TASK REQUIREMENTS - Exclude the pictures, then repeat exactly each line from the one containing "The height and" to the final line of the records that follow.

Data extracted from a collection -
Start of Block

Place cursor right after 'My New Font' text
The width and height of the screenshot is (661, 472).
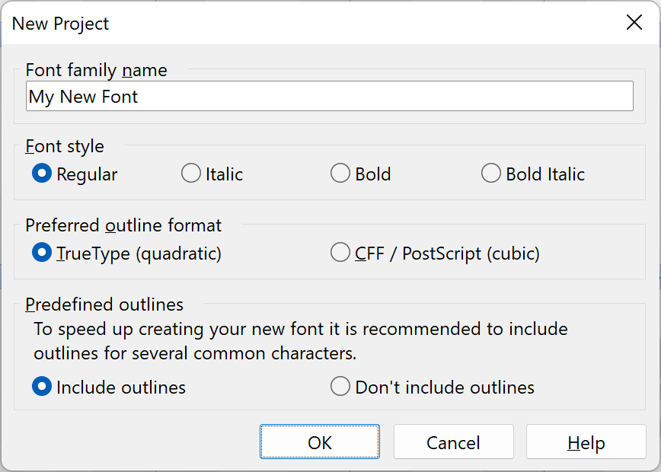tap(140, 97)
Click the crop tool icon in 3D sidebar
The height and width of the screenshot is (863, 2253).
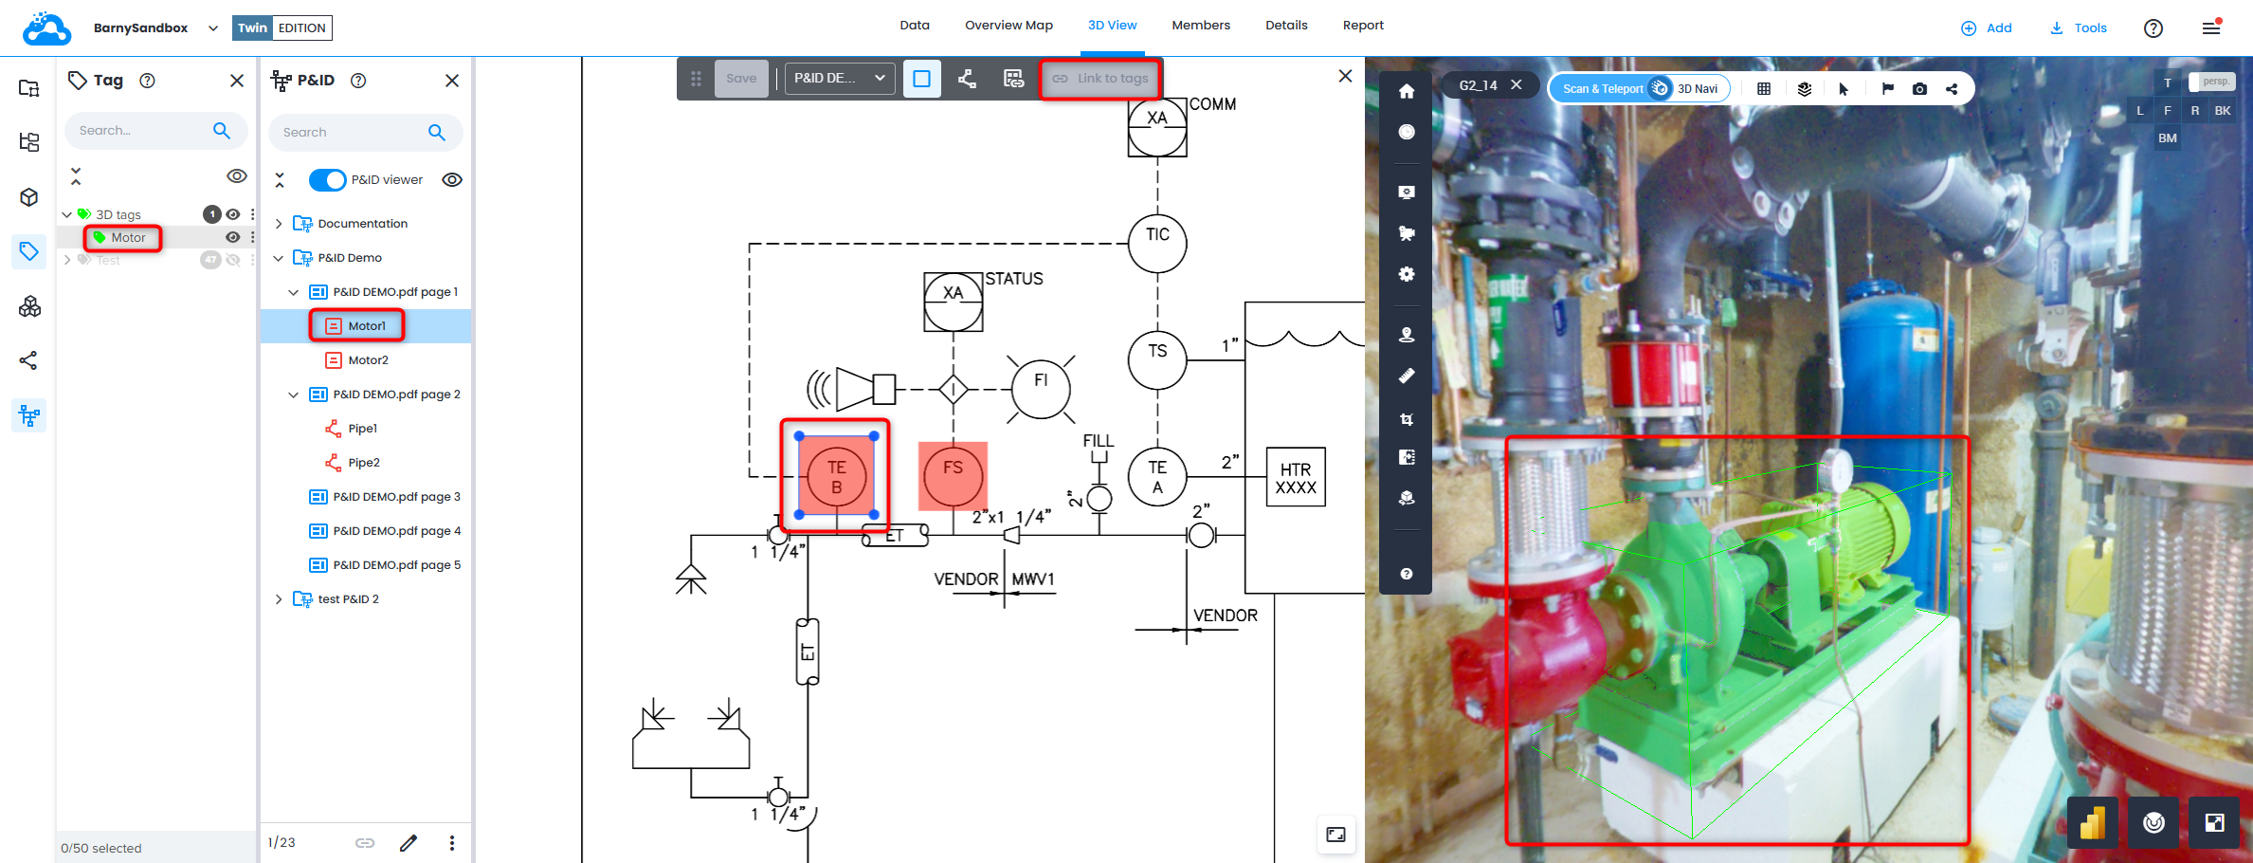point(1407,419)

End of Block

SOLUTION FOR THIS TASK -
The height and width of the screenshot is (863, 2253).
point(1407,419)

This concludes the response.